Once a change is detected, it will verify that you have the secrets configured correctly, then build the SDK, and create a pull request in your SDK repos.

Check for liblab updates

When liblab releases an update, you can use a GitHub Action to detect this and regenerate your SDKs. These updates may include bug fixes and other improvements to the generated SDKs, but will not create any breaking changes in the generated SDK.

This Action is included in the control template repo, and uses an SDK Updates Action published by liblab on the GitHub marketplace.

The GitHub Action has the following code:

name: Latest liblab updates

on:
workflow_dispatch:
schedule:
- cron: '0 11 * * *' # 11am UTC corresponds to 5am CST

jobs:
generate-sdks-and-publish-prs:
name: Generate SDKs and publish PRs
runs-on: ubuntu-latest
steps:
- uses: actions/checkout@v4
- name: Generate SDKs and publish PRs
uses: liblaber/sdk-[email protected]
with:
liblab_token: ${{ secrets.LIBLAB_TOKEN }}
liblab_github_token: ${{ secrets.LIBLAB_GITHUB_TOKEN }}

This code runs at 11am UTC every day, and checks for updates to liblab. If an update is detected, it will regenerate your SDKs and raise a pull request in your SDK repos. You can change the schedule to suit your needs by updating the cron schedule.

SDK repos

SDK repos are where your generated SDKs live, one per SDK language. From here you can publish your SDKs to a package manager if required.

Your liblab config file should be configured to point to these SDK repos to allow pull requests to be raised by your control repo.
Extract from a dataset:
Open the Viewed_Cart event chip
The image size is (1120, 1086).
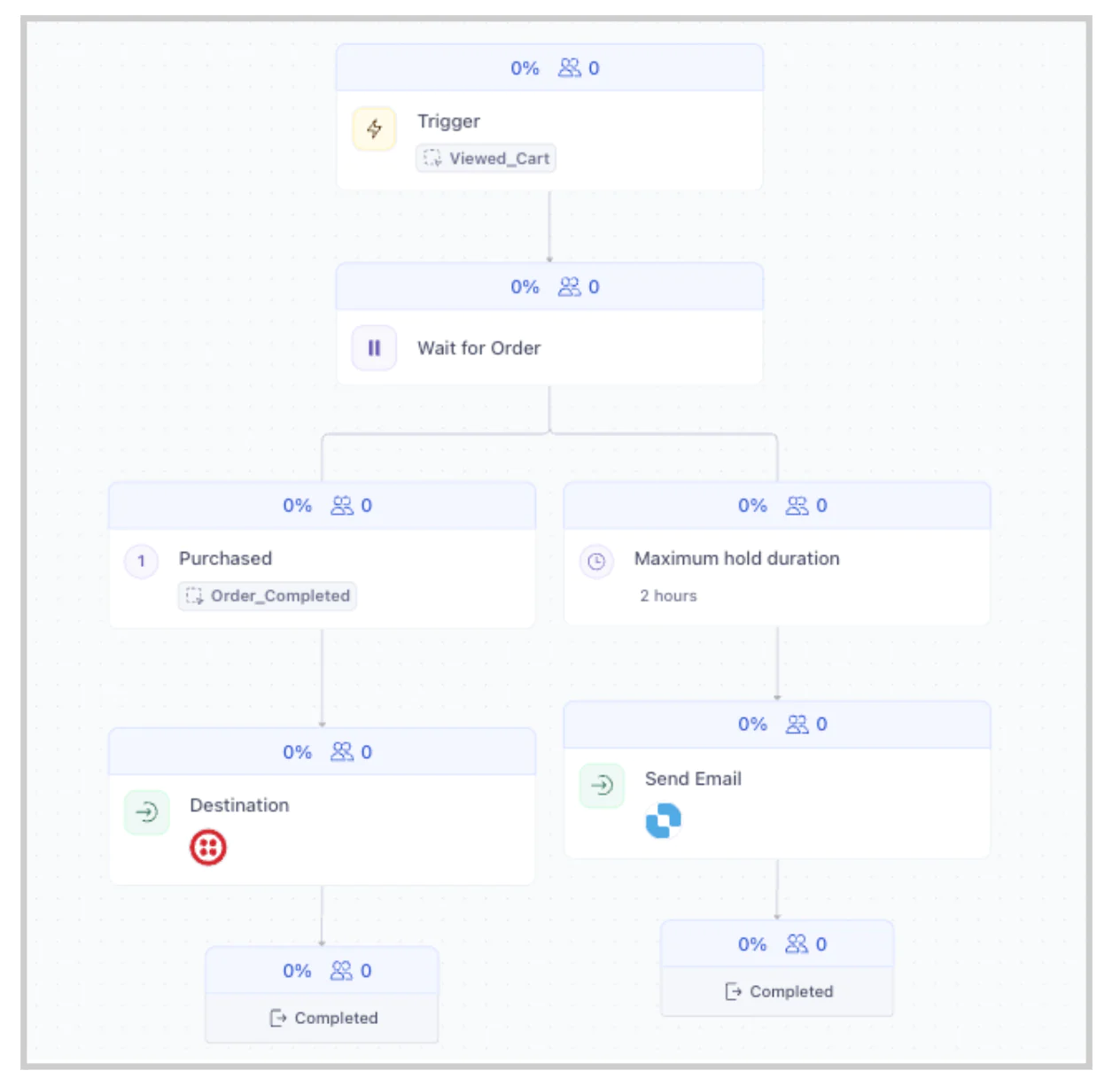[486, 159]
This is done using the githubRepoName config file option for each SDK language.

You can use GitHub Actions to publish your SDKs to a package manager when you release a new version.

Create an SDK repo

liblab provides template repos to generate SDK repos that have GitHub Actions that publish to the relevant package manager when you create a release.

If you create an SDK repo manually, make sure to create the default branch. If you see this error when creating a PR using the liblab CLI or GitHub Action:

Default branch: main does not exists in the repository

Then check that you have created the main branch in your repo.

Configure the SDK repos

To publish to a package manager, you will need to configure the GitHub Actions in your SDK repos, including setting Actions secrets.
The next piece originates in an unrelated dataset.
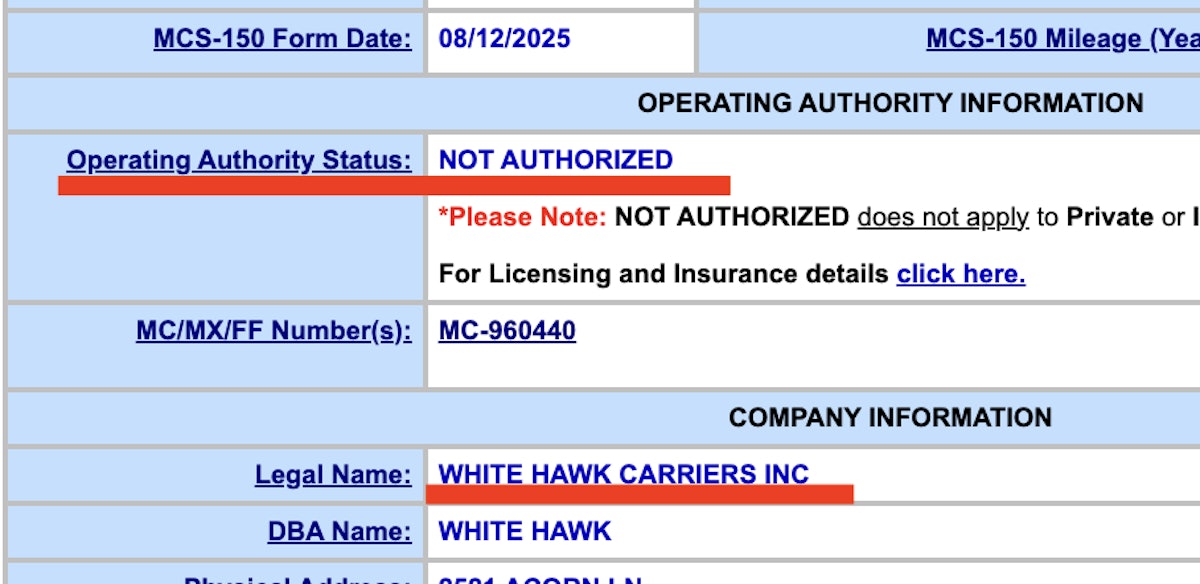This screenshot has width=1200, height=584.
Task: Click the Company Information section header
Action: point(890,417)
To publish to npm, you will need an npm access token. You can generate a new access token from your user settings on npm.
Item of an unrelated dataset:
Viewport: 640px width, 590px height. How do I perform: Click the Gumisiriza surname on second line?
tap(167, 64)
  1. Select the Access Tokens tab, drop down the Generate New Token button, then select Granular Access Token.

    The access tokens page in npm settings

  2. Fill in all the required details for the token such as the name and expiry.

  3. Make sure that this token has read and write permission to publish packages. If the package already exists, you can scope this token to just that package, otherwise this token needs read and write for all packages.

  4. Once the token has been created, make a copy of it.

  5. In your TypeScript SDK repo, add this token as an Actions secret named NPM_TOKEN.